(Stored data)
>>>>>
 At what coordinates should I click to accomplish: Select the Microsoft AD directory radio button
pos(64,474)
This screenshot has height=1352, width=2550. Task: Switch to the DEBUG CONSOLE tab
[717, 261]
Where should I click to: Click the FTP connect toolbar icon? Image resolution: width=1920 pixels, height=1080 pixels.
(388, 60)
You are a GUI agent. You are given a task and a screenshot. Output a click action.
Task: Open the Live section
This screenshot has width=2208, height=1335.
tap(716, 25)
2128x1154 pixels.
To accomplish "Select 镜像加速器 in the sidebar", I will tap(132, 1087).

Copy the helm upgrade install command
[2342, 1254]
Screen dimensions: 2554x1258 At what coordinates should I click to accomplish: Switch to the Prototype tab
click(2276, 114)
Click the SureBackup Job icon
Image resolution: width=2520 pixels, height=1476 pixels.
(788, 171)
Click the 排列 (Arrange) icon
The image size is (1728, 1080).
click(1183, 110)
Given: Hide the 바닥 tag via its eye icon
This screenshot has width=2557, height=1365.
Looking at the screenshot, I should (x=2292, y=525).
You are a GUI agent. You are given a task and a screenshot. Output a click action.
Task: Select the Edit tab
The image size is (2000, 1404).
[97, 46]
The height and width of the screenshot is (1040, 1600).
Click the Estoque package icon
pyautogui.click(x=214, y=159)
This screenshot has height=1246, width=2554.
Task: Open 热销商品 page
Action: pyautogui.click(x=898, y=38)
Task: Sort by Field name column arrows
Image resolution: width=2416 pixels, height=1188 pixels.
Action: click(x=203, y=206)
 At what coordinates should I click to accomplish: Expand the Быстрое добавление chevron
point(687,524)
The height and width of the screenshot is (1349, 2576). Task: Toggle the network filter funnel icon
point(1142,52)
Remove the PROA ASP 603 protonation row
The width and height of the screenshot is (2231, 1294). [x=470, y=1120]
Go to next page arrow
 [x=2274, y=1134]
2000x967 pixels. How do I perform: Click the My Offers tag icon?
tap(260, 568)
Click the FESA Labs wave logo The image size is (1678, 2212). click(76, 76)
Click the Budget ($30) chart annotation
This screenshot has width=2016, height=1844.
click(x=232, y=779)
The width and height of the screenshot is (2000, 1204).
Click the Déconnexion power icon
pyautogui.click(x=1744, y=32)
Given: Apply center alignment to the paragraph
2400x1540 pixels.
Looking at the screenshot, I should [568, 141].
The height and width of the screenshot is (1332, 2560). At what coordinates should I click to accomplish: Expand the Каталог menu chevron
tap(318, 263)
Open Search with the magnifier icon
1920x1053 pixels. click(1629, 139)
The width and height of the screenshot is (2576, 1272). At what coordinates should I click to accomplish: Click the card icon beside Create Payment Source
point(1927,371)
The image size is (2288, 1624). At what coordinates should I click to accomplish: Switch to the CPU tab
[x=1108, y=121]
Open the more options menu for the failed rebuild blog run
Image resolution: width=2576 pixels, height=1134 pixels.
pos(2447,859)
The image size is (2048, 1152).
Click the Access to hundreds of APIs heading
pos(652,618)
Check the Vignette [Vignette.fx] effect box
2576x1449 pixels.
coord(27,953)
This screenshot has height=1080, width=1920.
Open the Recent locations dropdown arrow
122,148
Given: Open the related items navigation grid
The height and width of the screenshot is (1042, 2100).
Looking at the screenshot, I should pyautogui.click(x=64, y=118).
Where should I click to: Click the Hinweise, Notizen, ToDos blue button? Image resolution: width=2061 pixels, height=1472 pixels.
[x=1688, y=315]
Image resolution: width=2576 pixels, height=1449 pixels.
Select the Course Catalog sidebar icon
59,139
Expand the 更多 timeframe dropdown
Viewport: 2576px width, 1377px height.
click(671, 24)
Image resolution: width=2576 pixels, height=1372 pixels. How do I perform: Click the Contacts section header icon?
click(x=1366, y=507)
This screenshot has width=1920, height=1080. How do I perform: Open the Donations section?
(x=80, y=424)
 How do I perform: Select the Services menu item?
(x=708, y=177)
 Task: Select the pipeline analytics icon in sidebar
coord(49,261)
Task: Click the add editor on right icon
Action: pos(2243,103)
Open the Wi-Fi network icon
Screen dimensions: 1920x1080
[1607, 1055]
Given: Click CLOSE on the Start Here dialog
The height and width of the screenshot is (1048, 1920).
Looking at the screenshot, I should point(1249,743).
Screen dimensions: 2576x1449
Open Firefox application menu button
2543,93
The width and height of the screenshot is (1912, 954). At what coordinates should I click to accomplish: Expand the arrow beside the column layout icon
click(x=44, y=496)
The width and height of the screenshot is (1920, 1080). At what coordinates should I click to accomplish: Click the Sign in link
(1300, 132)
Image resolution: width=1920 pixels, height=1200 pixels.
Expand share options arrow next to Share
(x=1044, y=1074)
<<<<<
Exercise aim: Every record above is to be copied exactly.

Solution for this problem:
 At what coordinates should I click to accomplish: Select the Microsoft AD directory radio button
pos(64,474)
This screenshot has height=1352, width=2550. Task: Switch to the DEBUG CONSOLE tab
[717, 261]
Where should I click to: Click the FTP connect toolbar icon? Image resolution: width=1920 pixels, height=1080 pixels.
(388, 60)
You are a GUI agent. You are given a task and a screenshot. Output a click action.
Task: Open the Live section
This screenshot has width=2208, height=1335.
tap(716, 25)
2128x1154 pixels.
To accomplish "Select 镜像加速器 in the sidebar", I will tap(132, 1087).

Copy the helm upgrade install command
[2342, 1254]
Screen dimensions: 2554x1258 At what coordinates should I click to accomplish: Switch to the Prototype tab
click(2276, 114)
Click the SureBackup Job icon
Image resolution: width=2520 pixels, height=1476 pixels.
(788, 171)
Click the 排列 (Arrange) icon
The image size is (1728, 1080).
click(1183, 110)
Given: Hide the 바닥 tag via its eye icon
This screenshot has width=2557, height=1365.
Looking at the screenshot, I should (x=2292, y=525).
You are a GUI agent. You are given a task and a screenshot. Output a click action.
Task: Select the Edit tab
The image size is (2000, 1404).
[97, 46]
The height and width of the screenshot is (1040, 1600).
Click the Estoque package icon
pyautogui.click(x=214, y=159)
This screenshot has height=1246, width=2554.
Task: Open 热销商品 page
Action: pyautogui.click(x=898, y=38)
Task: Sort by Field name column arrows
Image resolution: width=2416 pixels, height=1188 pixels.
Action: click(x=203, y=206)
 At what coordinates should I click to accomplish: Expand the Быстрое добавление chevron
point(687,524)
The height and width of the screenshot is (1349, 2576). Task: Toggle the network filter funnel icon
point(1142,52)
Remove the PROA ASP 603 protonation row
The width and height of the screenshot is (2231, 1294). [x=470, y=1120]
Go to next page arrow
 [x=2274, y=1134]
2000x967 pixels. How do I perform: Click the My Offers tag icon?
tap(260, 568)
Click the FESA Labs wave logo The image size is (1678, 2212). click(76, 76)
Click the Budget ($30) chart annotation
This screenshot has width=2016, height=1844.
click(x=232, y=779)
The width and height of the screenshot is (2000, 1204).
Click the Déconnexion power icon
pyautogui.click(x=1744, y=32)
Given: Apply center alignment to the paragraph
2400x1540 pixels.
Looking at the screenshot, I should [568, 141].
The height and width of the screenshot is (1332, 2560). At what coordinates should I click to accomplish: Expand the Каталог menu chevron
tap(318, 263)
Open Search with the magnifier icon
1920x1053 pixels. click(1629, 139)
The width and height of the screenshot is (2576, 1272). At what coordinates should I click to accomplish: Click the card icon beside Create Payment Source
point(1927,371)
The image size is (2288, 1624). At what coordinates should I click to accomplish: Switch to the CPU tab
[x=1108, y=121]
Open the more options menu for the failed rebuild blog run
Image resolution: width=2576 pixels, height=1134 pixels.
pos(2447,859)
The image size is (2048, 1152).
Click the Access to hundreds of APIs heading
pos(652,618)
Check the Vignette [Vignette.fx] effect box
2576x1449 pixels.
coord(27,953)
This screenshot has height=1080, width=1920.
Open the Recent locations dropdown arrow
122,148
Given: Open the related items navigation grid
The height and width of the screenshot is (1042, 2100).
Looking at the screenshot, I should pyautogui.click(x=64, y=118).
Where should I click to: Click the Hinweise, Notizen, ToDos blue button? Image resolution: width=2061 pixels, height=1472 pixels.
[x=1688, y=315]
Image resolution: width=2576 pixels, height=1449 pixels.
Select the Course Catalog sidebar icon
59,139
Expand the 更多 timeframe dropdown
Viewport: 2576px width, 1377px height.
click(671, 24)
Image resolution: width=2576 pixels, height=1372 pixels. How do I perform: Click the Contacts section header icon?
click(x=1366, y=507)
This screenshot has width=1920, height=1080. How do I perform: Open the Donations section?
(x=80, y=424)
 How do I perform: Select the Services menu item?
(x=708, y=177)
 Task: Select the pipeline analytics icon in sidebar
coord(49,261)
Task: Click the add editor on right icon
Action: pos(2243,103)
Open the Wi-Fi network icon
Screen dimensions: 1920x1080
[1607, 1055]
Given: Click CLOSE on the Start Here dialog
The height and width of the screenshot is (1048, 1920).
Looking at the screenshot, I should point(1249,743).
Screen dimensions: 2576x1449
Open Firefox application menu button
2543,93
The width and height of the screenshot is (1912, 954). At what coordinates should I click to accomplish: Expand the arrow beside the column layout icon
click(x=44, y=496)
The width and height of the screenshot is (1920, 1080). At what coordinates should I click to accomplish: Click the Sign in link
(1300, 132)
Image resolution: width=1920 pixels, height=1200 pixels.
Expand share options arrow next to Share
(x=1044, y=1074)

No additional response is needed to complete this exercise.